+++ Texte à lire +++

3 Avril 2025
Délocalisés // De Ali et Redouane Bougheraba. Avec Redouane Bougheraba, Vanessa Guide et Ahassan Uddin.
Les comédies sociales ont souvent cette ambition de mêler humour et critique sur des réalités bien ancrées. Délocalisés, premier film réalisé par Redouane Bougheraba en collaboration avec son frère Ali, s’inscrit dans cette lignée avec un regard humoristique sur la délocalisation et le choc des cultures. Avec un scénario improbable et un humour qui repose largement sur la personnalité de son acteur principal, le film navigue entre moments réussis et une impression d’inachevé. L’histoire suit Redouane, ouvrier dans une usine de matelas en France, qui découvre du jour au lendemain que son entreprise est délocalisée en Inde.
Le jour où Redouane va obtenir sa promotion et enfin passer contremaître, il apprend que l'usine de matelas où il travaille est délocalisée en Inde. Bien décidé à conserver sa promotion, il accepte de partir tout en ayant la garantie d'être payé double et emmène avec lui Marguerite sa compagne. Une fois sur place, il découvre que son patron l'a dupé, il sera bien payé double mais en roupies. Furieux, il décide de se venger en enseignant aux équipes le meilleur des droits sociaux français : grèves, manifestations et RTT avec pour seul objectif de renverser son patron. Entre choc des cultures et lutte sociale, Redouane mène une révolution inattendue qui pourrait bien changer le destin de l’usine… et le sien.
Plutôt que de perdre son emploi, il accepte de partir sur place pour superviser l’équipe locale, se retrouvant confronté à une culture qu’il ne connaît pas et à des situations absurdes. L’idée de départ est intéressante : elle permet d’aborder les conséquences d’une délocalisation, aussi bien pour les employés laissés sur le carreau en France que pour ceux qui récupèrent ces emplois ailleurs, souvent dans des conditions bien différentes. Malheureusement, cet aspect reste en surface.
Le film ne s’attarde jamais vraiment sur les impacts économiques ou humains de cette transition, préférant enchaîner les situations comiques sans creuser le propos. Ce qui porte véritablement Délocalisés, c’est la présence de Redouane Bougheraba. Fidèle à son style, il aligne les vannes avec son débit mitraillette et son sens de la répartie. Ceux qui apprécient son humour y trouveront forcément quelques moments plaisants. Il apporte une énergie indéniable et une aisance naturelle qui donne au film un certain rythme.

+++ Documents fournis +++

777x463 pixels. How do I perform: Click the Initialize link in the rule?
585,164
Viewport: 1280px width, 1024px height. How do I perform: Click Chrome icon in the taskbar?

+++

Travail demandé
A) Recopiez fidèlement le passage de la critique de Délocalisés compris entre « 3 Avril 2025 » et « entreprise est délocalisée en Inde. », bornes incluses.
B) D'après la critique de Délocalisés, pourquoi Redouane se met-il à enseigner aux équipes les droits sociaux français ? Répondez en une à trois phrases.
C) Prolongez la critique de Délocalisés à partir de l'endroit où elle s'interrompt.
Vous n'avez pas besoin des lignes pour ce travail.

Réponses attendues
A)
3 Avril 2025
Délocalisés // De Ali et Redouane Bougheraba. Avec Redouane Bougheraba, Vanessa Guide et Ahassan Uddin.
Les comédies sociales ont souvent cette ambition de mêler humour et critique sur des réalités bien ancrées. Délocalisés, premier film réalisé par Redouane Bougheraba en collaboration avec son frère Ali, s’inscrit dans cette lignée avec un regard humoristique sur la délocalisation et le choc des cultures. Avec un scénario improbable et un humour qui repose largement sur la personnalité de son acteur principal, le film navigue entre moments réussis et une impression d’inachevé. L’histoire suit Redouane, ouvrier dans une usine de matelas en France, qui découvre du jour au lendemain que son entreprise est délocalisée en Inde.

B) Une fois sur place, Redouane découvre que son patron l'a dupé : il est bien payé double, mais en roupies. Furieux, il décide de se venger en apprenant aux équipes les grèves, les manifestations et les RTT, avec pour seul objectif de renverser son patron.

C)
Toutefois, cet humour peut aussi être un frein pour ceux qui ne sont pas réceptifs à son style. Le film repose presque exclusivement sur ses dialogues et son bagout, laissant peu de place aux autres personnages. Résultat, l’histoire donne parfois l’impression d’être une série de sketches autour de Redouane plutôt qu’un film véritablement construit. Tourner en Inde aurait pu être une opportunité pour apporter une richesse visuelle et culturelle au film. Pourtant, l’exploitation du décor est assez décevante.
Peu de paysages marquants, peu de mise en valeur de l’environnement… L’histoire aurait pu se dérouler ailleurs que cela ne changerait pas grand-chose. Certains films parviennent à transformer un lieu en véritable personnage secondaire, en jouant avec ses couleurs, son ambiance, ses contrastes culturels. Ici, l’Inde sert juste de toile de fond, sans jamais être un élément central du récit. Cela renforce l’impression d’un film qui aurait pu aller plus loin dans son idée initiale, mais qui choisit finalement la facilité.
Le sujet de la délocalisation aurait pu donner lieu à une vraie satire sur le capitalisme et ses dérives, sur l’absurdité des décisions économiques qui bouleversent des vies sans considération humaine. Mais Délocalisés préfère rester dans la légèreté, effleurant à peine cette thématique. Les comédies sociales réussies savent trouver le juste équilibre entre le rire et la réflexion. Ici, la critique est à peine esquissée. Le film semble hésiter entre être une simple comédie décalée ou un film avec un message plus profond, et au final, il ne choisit jamais vraiment.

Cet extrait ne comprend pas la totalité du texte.